The constitution of the NCLT is in consonance with the recently enacted Insolvency and Bankruptcy code and the liquidation process of companies and corporate debtors will now be considerably simplified.
Further, in the previous regime most powers were reserved either for the Central Government, the CLB or the High Courts. However, with the formation of the NCLT, the intent is to consolidate these powers and jurisdiction and assign them to a single authority, thereby simplifying the dispute adjudication process as far as companies are concerned.
- Class Action Claims: Shareholders are allowed to file class action suits before the NCLT, against the company for the breach of provisions of the Companies Act. Per this provision, if 100 or more shareholders or depositors find that the company’s affairs are not being managed in its best interests, they may approach the NCLT. In a class action suit, shareholders can collectively sue directors or auditors of the company for their misconduct or unwarranted acts. This remedy will be crucial for the minority shareholders who seek redressal against arbitrary/oppressive decisions of their management. In addition, with the increase of shareholder activism in India such a remedy would be a valuable remedy in the hands of shareholders against their boards.
- Greater Field Impact: Under the old law, the CLB was operating through only 5 benches. However, the NCLT will commence with 11 benches, with the Principal Bench being in New Delhi. This will undoubtedly aid in ensuring a wider reach for adjudicating company law matters in India.

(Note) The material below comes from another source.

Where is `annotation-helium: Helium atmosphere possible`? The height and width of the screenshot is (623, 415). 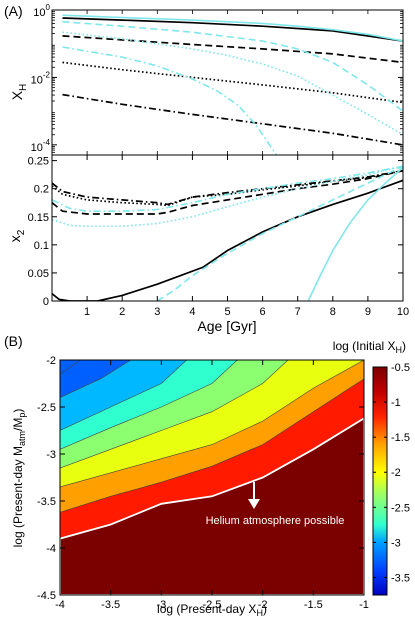
annotation-helium: Helium atmosphere possible is located at coordinates (276, 521).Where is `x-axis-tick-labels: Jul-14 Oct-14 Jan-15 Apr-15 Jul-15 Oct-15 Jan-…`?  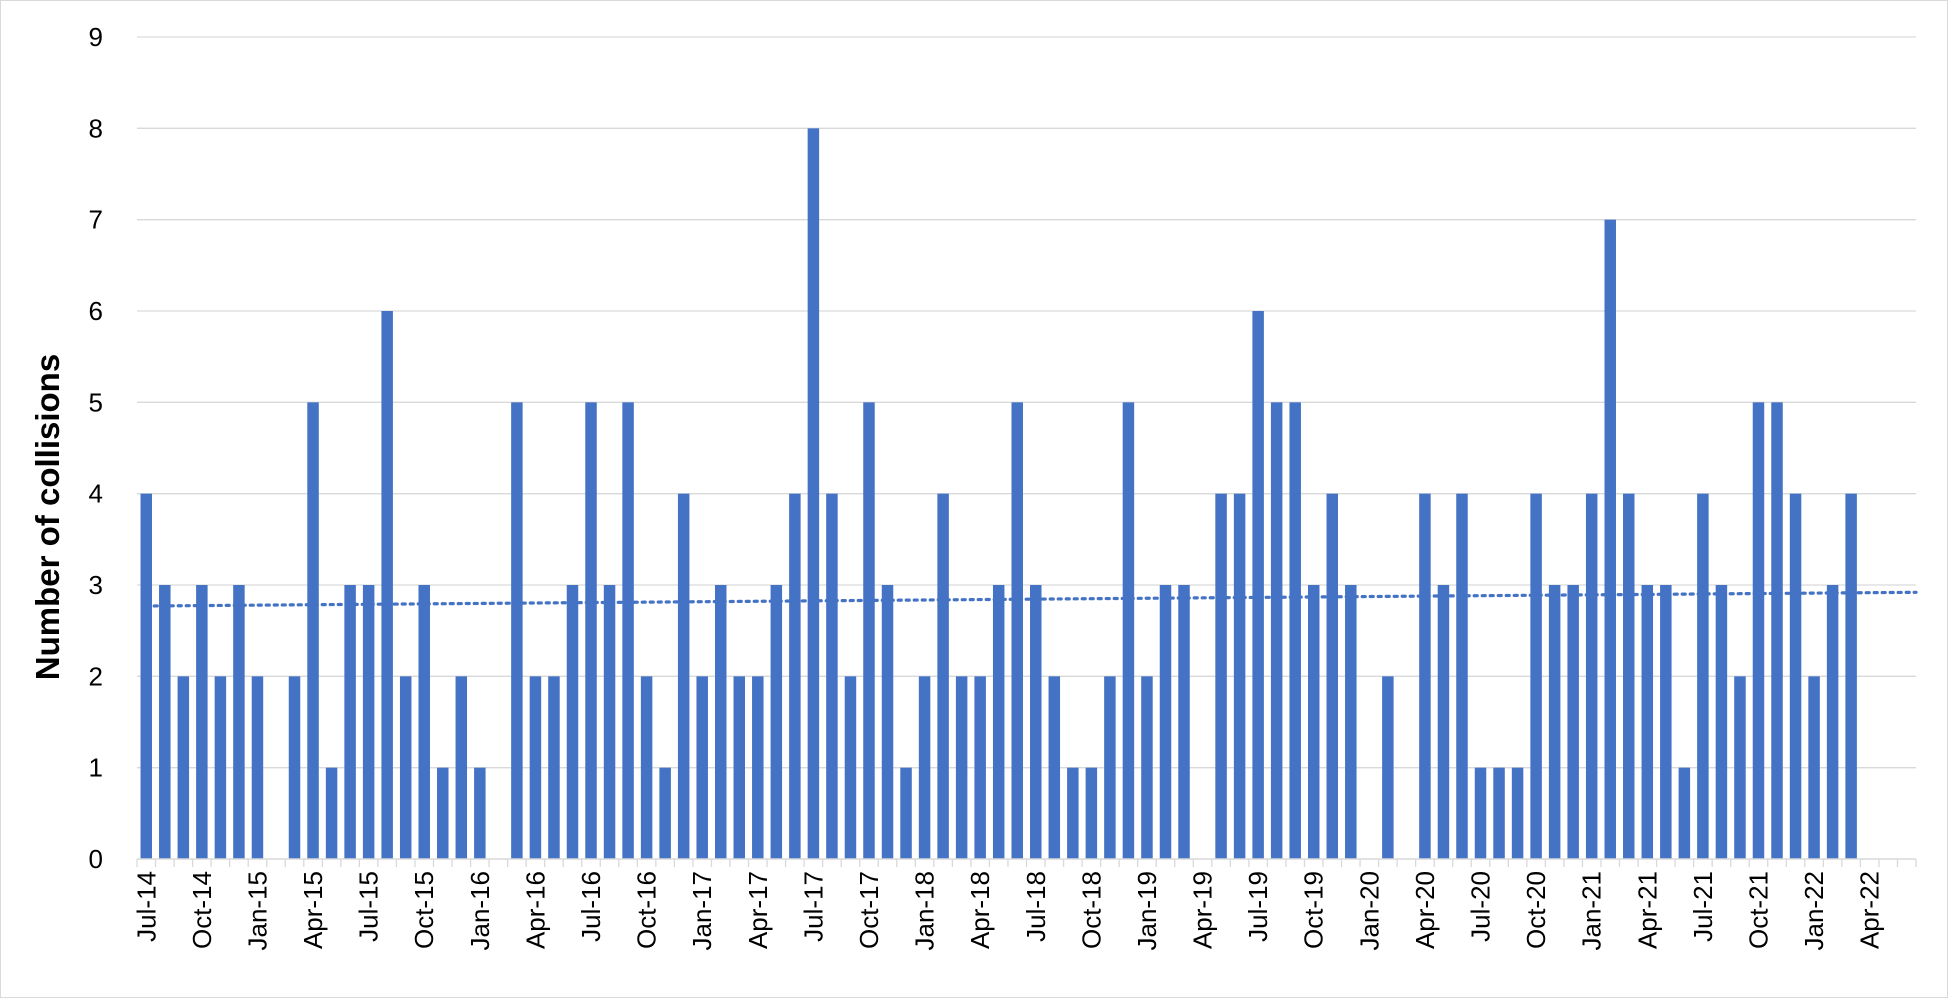
x-axis-tick-labels: Jul-14 Oct-14 Jan-15 Apr-15 Jul-15 Oct-15 Jan-… is located at coordinates (1008, 911).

- Speedy Disposal of Cases: The NCLT has been given the powers to regulate its own procedure which will assist them in disposing matters in a simplified manner. Further, the NCLT and the NCLAT are under a mandate to dispose of cases before them as expeditiously as possible. In this context, a time limit of 3 months has been provided to dispose of cases, with an extension of 90 days for sufficient reasons to be recorded by the President or the Chairperson, as the case maybe. This time limit is expected to ensure the speedy disposal of cases by the NCLT and the NCLAT.
- Limitations and Unanswered Questions: The notification does not expressly specify the manner or procedure for transferring pending cases from the CLB and High Courts to the NCLT. It is likely the process of transfer will be commenced and implemented as a gradual process. The objective may be to transfer the matters to the new body in a gradual manner, so as to give the NCLT ample amount of time to structure itself in the company law litigation of the country. However, effective steps will need to be taken to prevent unnecessary confusion amongst litigants.
In addition, provisions relating to the winding up of the companies and those under Chapter XV of the Companies Act have not yet been notified. Therefore, these matters will continue to be governed by the provisions of Companies Act 1956. There is no updated information available in terms of when the provision of Chapter XV are likely to be brought into force.
The NCLAT will act as the appellate forum and all appeals from the orders of the NCLT will be heard by it. Appeals from the NCLAT will be heard by the Supreme Court of India.
The constitution of the NCLT as a single forum to deal with Company Law matters is a welcome move to various stakeholders as it is aimed at providing a speedy and efficient disposal of the matters. In addition, it will also help in taking the load off the overburdened High Courts. However, it is quite important that the transition period of converting the CLB to the NCLT, particularly in terms of transfer of existing matters must be carefully handled by the relevant authorities, as the same will determine its effectiveness in due course.